BEGIN

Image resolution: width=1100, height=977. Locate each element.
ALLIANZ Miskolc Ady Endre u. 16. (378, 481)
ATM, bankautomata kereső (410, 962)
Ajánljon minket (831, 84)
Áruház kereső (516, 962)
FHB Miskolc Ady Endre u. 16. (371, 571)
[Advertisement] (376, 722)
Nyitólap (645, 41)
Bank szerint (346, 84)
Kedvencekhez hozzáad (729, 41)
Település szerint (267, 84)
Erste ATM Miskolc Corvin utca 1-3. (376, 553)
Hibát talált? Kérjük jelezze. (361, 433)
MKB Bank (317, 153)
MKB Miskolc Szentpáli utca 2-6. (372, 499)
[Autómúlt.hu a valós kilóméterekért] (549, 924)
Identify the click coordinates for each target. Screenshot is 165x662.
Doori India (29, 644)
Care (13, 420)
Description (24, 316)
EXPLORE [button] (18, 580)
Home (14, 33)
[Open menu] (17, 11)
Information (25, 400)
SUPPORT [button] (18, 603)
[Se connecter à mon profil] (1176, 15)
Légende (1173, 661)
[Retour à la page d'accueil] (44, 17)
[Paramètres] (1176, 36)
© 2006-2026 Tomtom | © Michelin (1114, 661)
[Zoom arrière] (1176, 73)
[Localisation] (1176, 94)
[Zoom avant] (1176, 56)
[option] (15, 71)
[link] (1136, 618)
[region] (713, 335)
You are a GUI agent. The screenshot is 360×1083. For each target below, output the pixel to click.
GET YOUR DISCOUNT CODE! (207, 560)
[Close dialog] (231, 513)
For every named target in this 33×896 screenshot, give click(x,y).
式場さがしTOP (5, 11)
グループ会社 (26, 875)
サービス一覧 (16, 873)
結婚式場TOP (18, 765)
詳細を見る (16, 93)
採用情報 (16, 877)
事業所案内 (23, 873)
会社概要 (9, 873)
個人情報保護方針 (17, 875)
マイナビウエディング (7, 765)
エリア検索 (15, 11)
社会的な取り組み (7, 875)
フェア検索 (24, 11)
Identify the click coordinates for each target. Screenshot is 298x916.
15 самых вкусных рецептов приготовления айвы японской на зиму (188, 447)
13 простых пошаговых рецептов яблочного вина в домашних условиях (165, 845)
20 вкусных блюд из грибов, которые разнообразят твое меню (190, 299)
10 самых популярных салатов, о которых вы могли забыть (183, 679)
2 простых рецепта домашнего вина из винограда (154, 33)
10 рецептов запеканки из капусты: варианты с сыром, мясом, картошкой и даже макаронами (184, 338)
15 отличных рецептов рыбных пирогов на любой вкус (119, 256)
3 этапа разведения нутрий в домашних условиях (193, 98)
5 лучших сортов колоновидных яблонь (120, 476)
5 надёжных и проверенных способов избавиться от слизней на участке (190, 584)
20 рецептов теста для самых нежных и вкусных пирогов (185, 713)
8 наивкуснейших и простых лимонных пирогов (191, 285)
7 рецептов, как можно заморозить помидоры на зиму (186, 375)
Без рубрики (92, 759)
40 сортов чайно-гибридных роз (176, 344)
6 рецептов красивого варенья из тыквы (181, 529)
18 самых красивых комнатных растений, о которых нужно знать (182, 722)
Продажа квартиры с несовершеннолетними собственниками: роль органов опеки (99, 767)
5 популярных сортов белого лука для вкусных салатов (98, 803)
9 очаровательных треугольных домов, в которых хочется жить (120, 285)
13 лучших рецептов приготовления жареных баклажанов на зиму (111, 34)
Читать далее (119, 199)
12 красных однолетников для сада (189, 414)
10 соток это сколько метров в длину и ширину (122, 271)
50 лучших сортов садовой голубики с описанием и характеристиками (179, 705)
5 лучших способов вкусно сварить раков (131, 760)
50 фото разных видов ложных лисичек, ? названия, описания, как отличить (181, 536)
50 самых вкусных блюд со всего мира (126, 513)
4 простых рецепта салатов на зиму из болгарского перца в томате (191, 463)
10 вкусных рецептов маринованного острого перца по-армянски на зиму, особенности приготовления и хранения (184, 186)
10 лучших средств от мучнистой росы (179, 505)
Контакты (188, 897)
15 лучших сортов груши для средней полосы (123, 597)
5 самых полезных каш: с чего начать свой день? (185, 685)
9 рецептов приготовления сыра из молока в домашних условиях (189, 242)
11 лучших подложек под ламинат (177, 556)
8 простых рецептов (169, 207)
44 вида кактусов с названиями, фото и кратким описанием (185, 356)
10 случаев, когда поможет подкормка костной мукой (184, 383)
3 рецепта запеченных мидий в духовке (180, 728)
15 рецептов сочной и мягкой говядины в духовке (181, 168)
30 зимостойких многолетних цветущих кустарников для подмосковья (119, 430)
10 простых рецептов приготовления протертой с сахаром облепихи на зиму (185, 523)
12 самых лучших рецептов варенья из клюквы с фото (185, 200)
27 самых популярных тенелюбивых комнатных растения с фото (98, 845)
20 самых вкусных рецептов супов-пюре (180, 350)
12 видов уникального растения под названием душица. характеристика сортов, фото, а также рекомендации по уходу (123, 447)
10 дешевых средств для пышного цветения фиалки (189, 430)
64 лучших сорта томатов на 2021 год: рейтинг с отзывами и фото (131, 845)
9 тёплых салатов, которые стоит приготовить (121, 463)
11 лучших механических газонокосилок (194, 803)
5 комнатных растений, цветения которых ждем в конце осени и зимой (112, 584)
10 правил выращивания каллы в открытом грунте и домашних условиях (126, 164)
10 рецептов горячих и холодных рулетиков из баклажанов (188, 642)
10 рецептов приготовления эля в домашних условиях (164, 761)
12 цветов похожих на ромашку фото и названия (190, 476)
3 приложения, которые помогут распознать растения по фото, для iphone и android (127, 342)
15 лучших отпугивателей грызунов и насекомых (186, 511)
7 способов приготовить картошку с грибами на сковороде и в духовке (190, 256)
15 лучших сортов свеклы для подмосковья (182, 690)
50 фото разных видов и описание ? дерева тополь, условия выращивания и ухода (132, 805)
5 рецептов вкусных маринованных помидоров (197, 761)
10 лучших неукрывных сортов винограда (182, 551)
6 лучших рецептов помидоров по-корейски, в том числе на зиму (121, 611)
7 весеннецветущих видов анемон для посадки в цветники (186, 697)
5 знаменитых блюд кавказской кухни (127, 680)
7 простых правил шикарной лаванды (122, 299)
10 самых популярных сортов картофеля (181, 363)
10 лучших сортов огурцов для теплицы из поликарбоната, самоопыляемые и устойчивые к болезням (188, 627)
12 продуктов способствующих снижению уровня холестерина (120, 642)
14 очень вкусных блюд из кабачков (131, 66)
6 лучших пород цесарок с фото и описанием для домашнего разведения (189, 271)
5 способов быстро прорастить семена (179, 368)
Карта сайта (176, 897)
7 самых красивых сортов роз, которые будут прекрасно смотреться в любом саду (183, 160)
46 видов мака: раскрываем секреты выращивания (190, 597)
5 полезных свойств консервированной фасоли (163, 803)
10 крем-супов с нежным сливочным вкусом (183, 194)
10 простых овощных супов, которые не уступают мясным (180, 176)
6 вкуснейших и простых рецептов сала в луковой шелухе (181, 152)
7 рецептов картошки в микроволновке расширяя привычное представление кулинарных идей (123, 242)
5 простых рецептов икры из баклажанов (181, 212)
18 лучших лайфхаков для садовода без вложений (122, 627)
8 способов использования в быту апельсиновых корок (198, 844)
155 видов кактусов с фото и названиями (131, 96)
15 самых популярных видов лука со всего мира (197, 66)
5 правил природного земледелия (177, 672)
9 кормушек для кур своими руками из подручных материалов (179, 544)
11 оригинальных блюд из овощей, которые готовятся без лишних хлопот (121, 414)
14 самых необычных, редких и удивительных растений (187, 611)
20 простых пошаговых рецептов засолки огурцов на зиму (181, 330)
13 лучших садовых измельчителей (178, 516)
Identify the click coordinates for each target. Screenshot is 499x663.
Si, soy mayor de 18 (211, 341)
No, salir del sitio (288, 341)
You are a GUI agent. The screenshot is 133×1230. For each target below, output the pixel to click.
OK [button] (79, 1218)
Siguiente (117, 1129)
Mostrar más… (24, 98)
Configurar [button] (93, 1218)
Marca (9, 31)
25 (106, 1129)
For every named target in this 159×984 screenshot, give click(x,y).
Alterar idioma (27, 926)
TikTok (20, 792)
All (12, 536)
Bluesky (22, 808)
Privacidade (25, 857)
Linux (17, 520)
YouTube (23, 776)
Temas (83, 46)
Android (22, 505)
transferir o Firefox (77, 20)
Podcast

END

Written exercise: Quote every line of the material from the one containing "10 дешевых средств" through the one containing "11 лучших механических", both included, reproducing each character for character.

Answer to the problem:
10 дешевых средств для пышного цветения фиалки (189, 430)
64 лучших сорта томатов на 2021 год: рейтинг с отзывами и фото (131, 845)
9 тёплых салатов, которые стоит приготовить (121, 463)
11 лучших механических газонокосилок (194, 803)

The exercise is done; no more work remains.